Before we begin a park-by-park assessment, some general observations. First, all the parks are located near a couple of major metropolitan areas. That means many people -- millions of them -- also see the enticing commercials and want to get in on the fun.

Accordingly, since Saturdays, Sundays and holidays can be hellish, most parks encourage patrons to come on weekdays, or first thing in the day, or in the evening (many offer reduced rates then). Still, even a midweek day can be bad, especially if you've got small children who get tired or overheated easily.


Hersheypark is a grand dame of sorts among East Coast amusement parks. It was founded in 1907 by Milton S. Hershey, the chocolate meister himself, as a place where employees of his plant and their families could relax -- a "picnic and pleasure grounds" was how he described it.

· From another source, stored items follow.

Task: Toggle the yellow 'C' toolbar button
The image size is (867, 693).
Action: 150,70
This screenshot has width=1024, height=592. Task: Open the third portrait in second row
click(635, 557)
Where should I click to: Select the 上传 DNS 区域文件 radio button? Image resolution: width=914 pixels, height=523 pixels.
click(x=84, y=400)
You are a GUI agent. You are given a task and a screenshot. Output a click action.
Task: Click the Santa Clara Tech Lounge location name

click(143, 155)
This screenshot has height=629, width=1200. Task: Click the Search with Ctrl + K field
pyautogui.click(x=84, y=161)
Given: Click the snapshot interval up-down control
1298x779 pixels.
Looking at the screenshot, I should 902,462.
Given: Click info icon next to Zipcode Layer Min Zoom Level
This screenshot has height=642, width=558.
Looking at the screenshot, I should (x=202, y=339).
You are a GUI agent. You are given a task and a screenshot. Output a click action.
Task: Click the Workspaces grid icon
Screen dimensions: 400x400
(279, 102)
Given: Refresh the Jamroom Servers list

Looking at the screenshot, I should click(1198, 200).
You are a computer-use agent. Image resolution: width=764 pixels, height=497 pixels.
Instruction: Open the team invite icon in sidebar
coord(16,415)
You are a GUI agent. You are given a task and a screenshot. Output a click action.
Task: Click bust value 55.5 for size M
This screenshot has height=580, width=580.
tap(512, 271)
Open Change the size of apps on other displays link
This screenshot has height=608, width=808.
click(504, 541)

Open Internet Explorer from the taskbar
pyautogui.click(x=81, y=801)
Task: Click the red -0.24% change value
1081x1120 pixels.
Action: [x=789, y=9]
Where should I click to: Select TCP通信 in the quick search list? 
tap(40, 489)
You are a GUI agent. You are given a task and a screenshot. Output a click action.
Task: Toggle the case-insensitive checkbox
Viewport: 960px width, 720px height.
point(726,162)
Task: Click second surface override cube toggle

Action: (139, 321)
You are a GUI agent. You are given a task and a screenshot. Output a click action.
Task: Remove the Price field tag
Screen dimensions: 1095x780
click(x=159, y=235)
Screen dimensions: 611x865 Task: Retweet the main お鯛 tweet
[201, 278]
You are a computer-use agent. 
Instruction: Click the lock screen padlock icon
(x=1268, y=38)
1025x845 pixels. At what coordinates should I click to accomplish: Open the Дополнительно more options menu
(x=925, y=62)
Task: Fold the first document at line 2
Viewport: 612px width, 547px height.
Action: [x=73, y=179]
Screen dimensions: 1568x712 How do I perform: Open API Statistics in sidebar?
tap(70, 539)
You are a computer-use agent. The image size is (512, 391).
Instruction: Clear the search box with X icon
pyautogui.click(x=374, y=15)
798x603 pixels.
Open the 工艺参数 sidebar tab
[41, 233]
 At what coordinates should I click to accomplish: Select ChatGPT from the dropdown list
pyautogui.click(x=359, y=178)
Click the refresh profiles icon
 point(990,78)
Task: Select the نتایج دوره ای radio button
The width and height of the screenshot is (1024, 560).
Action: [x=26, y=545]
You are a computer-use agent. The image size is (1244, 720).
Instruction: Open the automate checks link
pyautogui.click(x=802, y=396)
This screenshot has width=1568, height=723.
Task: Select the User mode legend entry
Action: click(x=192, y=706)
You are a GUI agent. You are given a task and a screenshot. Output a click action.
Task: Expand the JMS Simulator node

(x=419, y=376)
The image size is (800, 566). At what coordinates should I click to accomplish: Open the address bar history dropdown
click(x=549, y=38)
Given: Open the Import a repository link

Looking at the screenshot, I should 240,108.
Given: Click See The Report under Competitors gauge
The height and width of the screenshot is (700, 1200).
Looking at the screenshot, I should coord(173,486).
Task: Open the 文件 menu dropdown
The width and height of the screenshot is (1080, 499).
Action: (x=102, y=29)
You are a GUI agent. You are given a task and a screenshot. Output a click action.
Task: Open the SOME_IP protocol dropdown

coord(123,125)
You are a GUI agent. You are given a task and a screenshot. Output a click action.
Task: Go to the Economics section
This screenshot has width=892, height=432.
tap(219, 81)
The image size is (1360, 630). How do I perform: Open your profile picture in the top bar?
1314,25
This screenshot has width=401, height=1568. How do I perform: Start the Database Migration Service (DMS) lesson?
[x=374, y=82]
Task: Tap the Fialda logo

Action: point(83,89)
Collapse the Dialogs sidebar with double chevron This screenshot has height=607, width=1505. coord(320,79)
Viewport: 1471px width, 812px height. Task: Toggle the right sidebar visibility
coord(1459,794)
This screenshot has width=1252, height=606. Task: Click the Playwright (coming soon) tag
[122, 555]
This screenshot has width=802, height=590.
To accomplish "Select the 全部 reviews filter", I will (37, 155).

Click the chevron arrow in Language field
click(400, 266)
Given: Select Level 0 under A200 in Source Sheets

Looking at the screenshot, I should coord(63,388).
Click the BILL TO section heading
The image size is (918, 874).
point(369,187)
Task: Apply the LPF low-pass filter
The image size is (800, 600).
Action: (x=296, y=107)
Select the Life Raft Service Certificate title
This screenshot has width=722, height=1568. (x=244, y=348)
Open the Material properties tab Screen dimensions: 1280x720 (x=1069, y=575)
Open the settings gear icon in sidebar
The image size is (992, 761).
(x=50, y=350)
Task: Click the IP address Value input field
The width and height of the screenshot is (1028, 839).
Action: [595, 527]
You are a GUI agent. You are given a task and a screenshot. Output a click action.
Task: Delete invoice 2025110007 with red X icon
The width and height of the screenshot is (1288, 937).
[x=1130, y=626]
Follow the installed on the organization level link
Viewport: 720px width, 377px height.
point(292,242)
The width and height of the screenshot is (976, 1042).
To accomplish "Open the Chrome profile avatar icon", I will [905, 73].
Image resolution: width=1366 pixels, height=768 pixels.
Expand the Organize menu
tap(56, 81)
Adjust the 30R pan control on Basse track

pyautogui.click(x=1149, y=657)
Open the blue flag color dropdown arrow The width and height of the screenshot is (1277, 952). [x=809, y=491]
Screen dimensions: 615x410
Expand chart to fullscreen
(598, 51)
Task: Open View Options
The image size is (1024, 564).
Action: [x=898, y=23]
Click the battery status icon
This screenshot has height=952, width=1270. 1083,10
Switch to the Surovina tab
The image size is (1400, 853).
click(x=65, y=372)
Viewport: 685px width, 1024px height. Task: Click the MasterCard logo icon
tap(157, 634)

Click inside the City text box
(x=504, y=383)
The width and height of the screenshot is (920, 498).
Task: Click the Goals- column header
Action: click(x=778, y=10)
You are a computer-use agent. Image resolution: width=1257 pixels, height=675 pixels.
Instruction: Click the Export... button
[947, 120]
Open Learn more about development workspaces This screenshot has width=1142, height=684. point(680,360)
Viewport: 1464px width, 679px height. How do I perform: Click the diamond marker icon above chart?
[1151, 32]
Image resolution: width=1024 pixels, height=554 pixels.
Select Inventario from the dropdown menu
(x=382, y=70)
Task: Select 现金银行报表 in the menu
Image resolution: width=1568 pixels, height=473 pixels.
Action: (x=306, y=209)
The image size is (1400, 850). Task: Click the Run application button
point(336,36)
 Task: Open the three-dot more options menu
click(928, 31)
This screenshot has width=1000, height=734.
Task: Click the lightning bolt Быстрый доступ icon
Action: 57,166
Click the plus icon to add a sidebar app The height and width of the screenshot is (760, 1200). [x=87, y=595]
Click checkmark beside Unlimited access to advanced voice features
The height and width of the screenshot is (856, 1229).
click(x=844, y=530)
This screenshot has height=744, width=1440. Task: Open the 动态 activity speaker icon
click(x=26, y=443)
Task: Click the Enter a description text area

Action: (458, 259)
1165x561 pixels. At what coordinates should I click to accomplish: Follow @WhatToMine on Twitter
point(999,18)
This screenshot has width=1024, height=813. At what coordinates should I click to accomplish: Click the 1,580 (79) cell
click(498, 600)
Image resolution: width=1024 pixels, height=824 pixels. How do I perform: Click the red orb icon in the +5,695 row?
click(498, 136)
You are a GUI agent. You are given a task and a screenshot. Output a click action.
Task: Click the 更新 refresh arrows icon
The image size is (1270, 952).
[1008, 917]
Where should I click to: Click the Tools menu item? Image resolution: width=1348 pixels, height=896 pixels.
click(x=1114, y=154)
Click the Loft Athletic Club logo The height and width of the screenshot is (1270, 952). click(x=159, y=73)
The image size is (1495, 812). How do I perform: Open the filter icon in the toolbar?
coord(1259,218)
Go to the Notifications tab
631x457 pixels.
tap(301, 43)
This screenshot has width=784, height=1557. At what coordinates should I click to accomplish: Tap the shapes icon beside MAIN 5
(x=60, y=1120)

Older Baltimoreans might remember Hersheypark as a traditional pay-per-ride park centered around its 1946 wooden roller coaster, the Comet, and 1919 roller coaster (a real gem). But most traditional parks either closed in the 1960s or adopted the more aggressive strategies of the newer ones. Hersheypark did so in 1972 by adopting a one-price-for-all-rides admission ticket (some activities have separate prices), and has today on its 87-acre complex such dazzling, lose-your-hat-and-your-lunch rides as the Sidewinder (this year's new attraction) and the sooperdooperLooper.

Children's rides: Generally good. Most are located near the carousel, by Music Box Way or in Minetown Arcade.